[[ SOURCE RECORDS, beginning ]]
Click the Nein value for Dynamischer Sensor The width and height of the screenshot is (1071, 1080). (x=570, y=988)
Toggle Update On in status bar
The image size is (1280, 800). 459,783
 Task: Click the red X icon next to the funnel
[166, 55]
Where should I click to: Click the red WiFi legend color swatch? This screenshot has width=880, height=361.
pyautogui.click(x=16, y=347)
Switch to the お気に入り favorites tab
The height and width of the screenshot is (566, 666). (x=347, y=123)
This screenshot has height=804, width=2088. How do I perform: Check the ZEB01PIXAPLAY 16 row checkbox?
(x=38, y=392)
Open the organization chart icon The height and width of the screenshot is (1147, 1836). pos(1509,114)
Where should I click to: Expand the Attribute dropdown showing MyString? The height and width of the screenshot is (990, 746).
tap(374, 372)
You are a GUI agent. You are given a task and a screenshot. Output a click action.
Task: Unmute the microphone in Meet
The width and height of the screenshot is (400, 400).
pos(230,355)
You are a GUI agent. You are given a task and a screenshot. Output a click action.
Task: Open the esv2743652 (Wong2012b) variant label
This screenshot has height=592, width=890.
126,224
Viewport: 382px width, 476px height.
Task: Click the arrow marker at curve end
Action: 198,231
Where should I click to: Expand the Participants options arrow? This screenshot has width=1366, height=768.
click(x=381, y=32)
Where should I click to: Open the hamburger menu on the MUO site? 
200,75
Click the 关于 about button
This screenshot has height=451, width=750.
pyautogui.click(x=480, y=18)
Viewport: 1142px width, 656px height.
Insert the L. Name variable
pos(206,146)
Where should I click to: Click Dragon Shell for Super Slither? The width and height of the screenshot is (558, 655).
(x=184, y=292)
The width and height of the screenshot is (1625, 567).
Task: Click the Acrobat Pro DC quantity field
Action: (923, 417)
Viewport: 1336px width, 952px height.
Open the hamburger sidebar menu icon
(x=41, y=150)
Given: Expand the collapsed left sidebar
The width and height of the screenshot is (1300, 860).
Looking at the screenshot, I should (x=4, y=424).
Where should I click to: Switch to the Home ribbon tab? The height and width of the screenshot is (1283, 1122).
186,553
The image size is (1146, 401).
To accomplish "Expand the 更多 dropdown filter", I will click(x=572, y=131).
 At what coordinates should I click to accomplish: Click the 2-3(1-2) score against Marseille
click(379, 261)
[[ SOURCE RECORDS, end ]]
— DIRECTIONS —
The full set of entries should be transcribed exactly.

— EXERCISE SOLUTION —
Click the Nein value for Dynamischer Sensor The width and height of the screenshot is (1071, 1080). (x=570, y=988)
Toggle Update On in status bar
The image size is (1280, 800). 459,783
 Task: Click the red X icon next to the funnel
[166, 55]
Where should I click to: Click the red WiFi legend color swatch? This screenshot has width=880, height=361.
pyautogui.click(x=16, y=347)
Switch to the お気に入り favorites tab
The height and width of the screenshot is (566, 666). (x=347, y=123)
This screenshot has height=804, width=2088. How do I perform: Check the ZEB01PIXAPLAY 16 row checkbox?
(x=38, y=392)
Open the organization chart icon The height and width of the screenshot is (1147, 1836). pos(1509,114)
Where should I click to: Expand the Attribute dropdown showing MyString? The height and width of the screenshot is (990, 746).
tap(374, 372)
You are a GUI agent. You are given a task and a screenshot. Output a click action.
Task: Unmute the microphone in Meet
The width and height of the screenshot is (400, 400).
pos(230,355)
You are a GUI agent. You are given a task and a screenshot. Output a click action.
Task: Open the esv2743652 (Wong2012b) variant label
This screenshot has height=592, width=890.
126,224
Viewport: 382px width, 476px height.
Task: Click the arrow marker at curve end
Action: 198,231
Where should I click to: Expand the Participants options arrow? This screenshot has width=1366, height=768.
click(x=381, y=32)
Where should I click to: Open the hamburger menu on the MUO site? 
200,75
Click the 关于 about button
This screenshot has height=451, width=750.
pyautogui.click(x=480, y=18)
Viewport: 1142px width, 656px height.
Insert the L. Name variable
pos(206,146)
Where should I click to: Click Dragon Shell for Super Slither? The width and height of the screenshot is (558, 655).
(x=184, y=292)
The width and height of the screenshot is (1625, 567).
Task: Click the Acrobat Pro DC quantity field
Action: (923, 417)
Viewport: 1336px width, 952px height.
Open the hamburger sidebar menu icon
(x=41, y=150)
Given: Expand the collapsed left sidebar
The width and height of the screenshot is (1300, 860).
Looking at the screenshot, I should (x=4, y=424).
Where should I click to: Switch to the Home ribbon tab? The height and width of the screenshot is (1283, 1122).
186,553
The image size is (1146, 401).
To accomplish "Expand the 更多 dropdown filter", I will click(x=572, y=131).
 At what coordinates should I click to accomplish: Click the 2-3(1-2) score against Marseille
click(379, 261)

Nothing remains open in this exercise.